Tuesday, January 14, 2014

Resilience

Sunday morning was a perfect morning for a run--about 35°, no wind, sun shine gentle on my face.  To run in weather like that is bliss: not too hot, not too cold, but just the perfect balance of everything.  Even if my body is not cooperating, I enjoy myself.  And I find my heart and mind open in footfall rhythm; more of me is available to notice what most needs noticing.

On Sunday morning it was the song of birds.  I noticed birds singing, their chirpy refrain a reveille to my early morning grogginess.  It seems they had something to say.  Something important.  "Hey, we are here, silly woman running.  We are awake and welcoming this new day!  Be awake with us and welcome it too!"

I heard it.  And then I understood it.  They were still singing, even after the crazy weather of the previous week, they were still singing.  I see them perched up high, resting blithely on tender branches.  And even though they are so small I wonder that they can be held by something so tenuous looking.  But they greet me still.

The weather last week had become frighteningly cold.  Bitter.  Frigid.  We stayed inside the warmth, shielded from the frozen air and ground and wind.  I wondered about survival in such extreme conditions.  The news even spoke of caring for large land animals.  Without proper care, exposure could mean certain death.

This is the wonder of it all--little beings so fragile, without human hand to shield them from the biting cold, live to sing about it.  They sing, as tiny reminders of life's strength.  My assumptions of life's frailty were wrong; I hear the error in their song.

We too go through the extremes, don't we?  We are so involved in trying to just. get. through. that we sometimes fail to see how those seconds and minutes and hours add up.  We lose perspective because there is no time to not strive; each moment we give ourselves wholly to the surviving of the thing, slipping silently into a better place, an easier place.  And we hardly even notice it because we are still straining against our adversities just tying to make it another day.
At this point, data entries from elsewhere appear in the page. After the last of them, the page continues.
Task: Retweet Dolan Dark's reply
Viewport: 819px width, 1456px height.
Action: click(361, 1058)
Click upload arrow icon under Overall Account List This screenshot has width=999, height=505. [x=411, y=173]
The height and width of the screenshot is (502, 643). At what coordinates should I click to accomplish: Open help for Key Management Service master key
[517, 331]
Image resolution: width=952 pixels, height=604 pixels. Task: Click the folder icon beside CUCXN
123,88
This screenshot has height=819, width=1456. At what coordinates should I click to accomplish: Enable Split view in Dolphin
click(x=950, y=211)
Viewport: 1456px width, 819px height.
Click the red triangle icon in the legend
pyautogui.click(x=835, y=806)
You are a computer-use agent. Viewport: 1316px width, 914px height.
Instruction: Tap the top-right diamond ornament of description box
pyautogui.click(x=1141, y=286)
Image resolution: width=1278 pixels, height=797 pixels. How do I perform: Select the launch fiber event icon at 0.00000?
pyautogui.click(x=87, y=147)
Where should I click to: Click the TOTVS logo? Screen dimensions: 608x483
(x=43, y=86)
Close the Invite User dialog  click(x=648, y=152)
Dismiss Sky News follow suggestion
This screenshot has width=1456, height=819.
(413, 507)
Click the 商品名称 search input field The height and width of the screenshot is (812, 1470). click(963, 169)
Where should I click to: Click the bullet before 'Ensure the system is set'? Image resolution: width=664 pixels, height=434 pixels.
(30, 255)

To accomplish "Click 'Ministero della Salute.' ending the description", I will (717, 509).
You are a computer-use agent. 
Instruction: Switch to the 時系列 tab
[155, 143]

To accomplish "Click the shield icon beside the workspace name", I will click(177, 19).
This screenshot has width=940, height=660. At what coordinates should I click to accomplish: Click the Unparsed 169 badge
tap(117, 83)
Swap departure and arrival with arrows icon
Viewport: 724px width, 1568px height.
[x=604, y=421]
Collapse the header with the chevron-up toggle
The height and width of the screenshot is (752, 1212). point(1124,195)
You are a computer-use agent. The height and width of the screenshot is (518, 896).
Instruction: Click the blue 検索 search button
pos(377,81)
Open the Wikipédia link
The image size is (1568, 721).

I wonder when we will look back at the journey that has been, and pinch ourselves when we realize what we've come through?  When will we realize we are tougher than we gave ourselves credit for?  Which day will we wake up singing and know that the thing we had to come through did not have the power to take our song?


2 comments:

Anonymous said...

Beautiful. Simply beautiful.

Sami Wilson said...

Thank you Josh. Thank you for seeing something valuable in these words.